Lyndon B. Johnson has to be smiling in his grave.

His 1965 “war on poverty” is alive and doing fine. The reason I know this is from your Friday article, “Affordable housing needed,” then in your weekend edition, “Housing authority eyes decentralization.”

When are people going to realize that the bigger the “War on Poverty “ grows, the smaller the “American Dream” becomes. Ms. Heard, the housing authority’s executive director, feels like we are obligated to spread the low-income housing families in different neighborhoods around town, not to sound hard-hearted Ms. Heard, I owe them nothing. If they don’t like the neighborhood they live in, I suggest they get them another 20-hour-a-week job.

The day the government quits enabling people, that is the day they will change the course of their lives. They may want to say that they can’t find a job, I personally know of two longtime manufacturing companies in town. One of these companies it took three weeks to feel one shift, the other is still looking for people that want to work — not a paycheck, but work for their paycheck.

But why work? If it’s not the job you want, you can go to the post office and survive. I don’t know if you remember this, about nine to 10 years ago the city of Atlanta was going to build a 20-unit, low-income housing development and was taking applications for apartments that were four years out. They had over a thousand people line up over the three or four days for an application. I saw the lines on the morning news — 1,000 people, 20 apartments, four years away — all I could think was you have no ambition to better yourself over the next four years, is this all you want out of life?

Mr. editor, I would like to convey to Ms. Heard I want to see everyone do well in life, and in a perfect world, it may be a good plan. I think you can get the real-estate companies in LaGrange to stand with you and this plan of mixed-income communities, ‘cause it won’t be long before “For Sale” signs will be going up.

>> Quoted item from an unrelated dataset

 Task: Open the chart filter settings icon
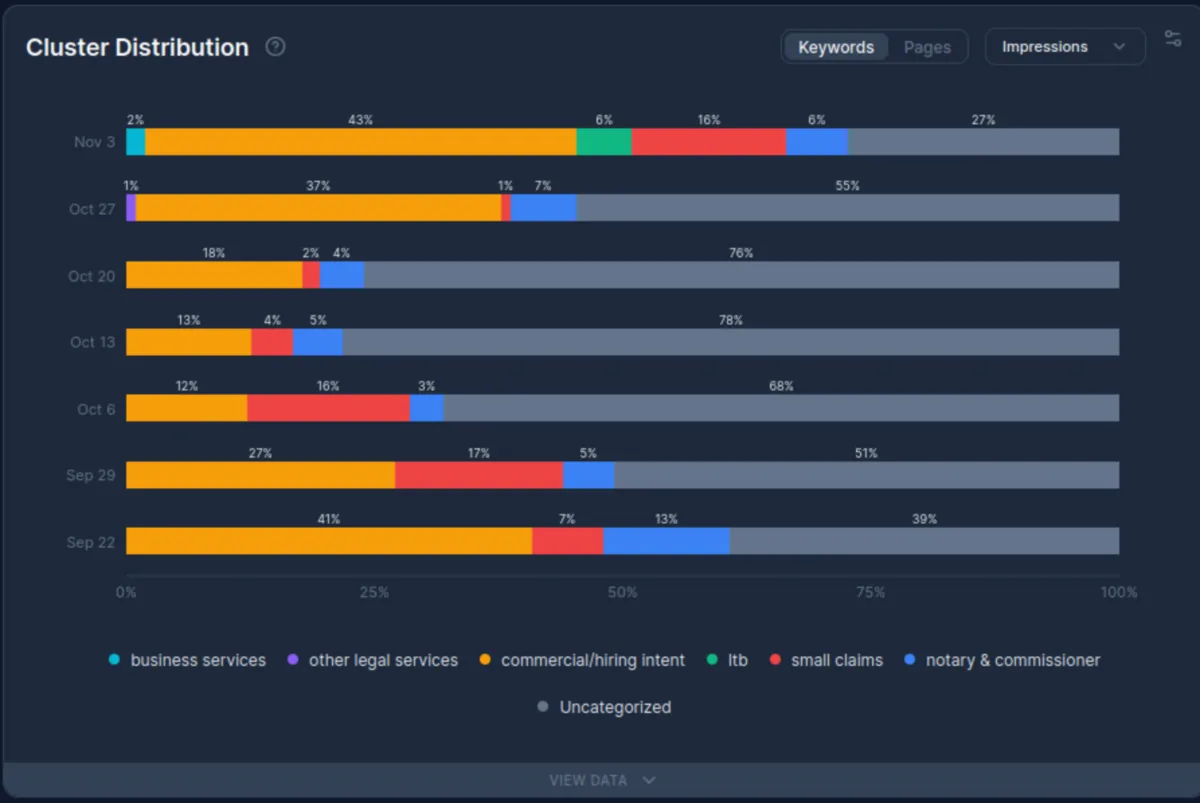pyautogui.click(x=1172, y=39)
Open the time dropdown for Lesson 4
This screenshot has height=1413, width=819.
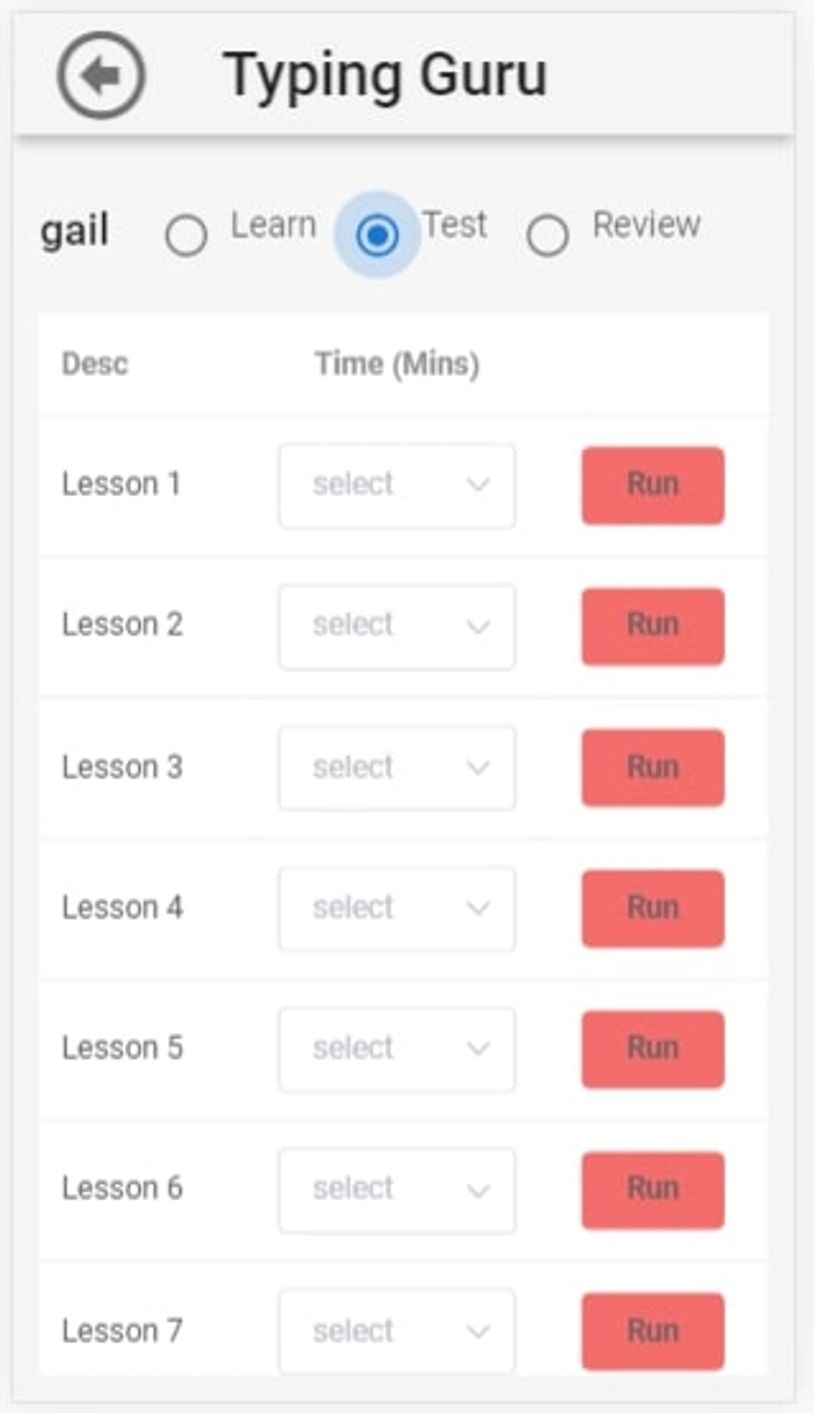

Ms. Heard, one request: before you get the City Council and the Troup County commissioners to sign off on the program — and you will, that’s just the way they spend our monies — would you be so kind as to go to 105 Ridley Ave. and ask Mrs. Sherri Brown and her Circles of Troup, with all the money we have given her, “Why do we still have poverty in Troup County?” It was their job to end poverty in Troup County.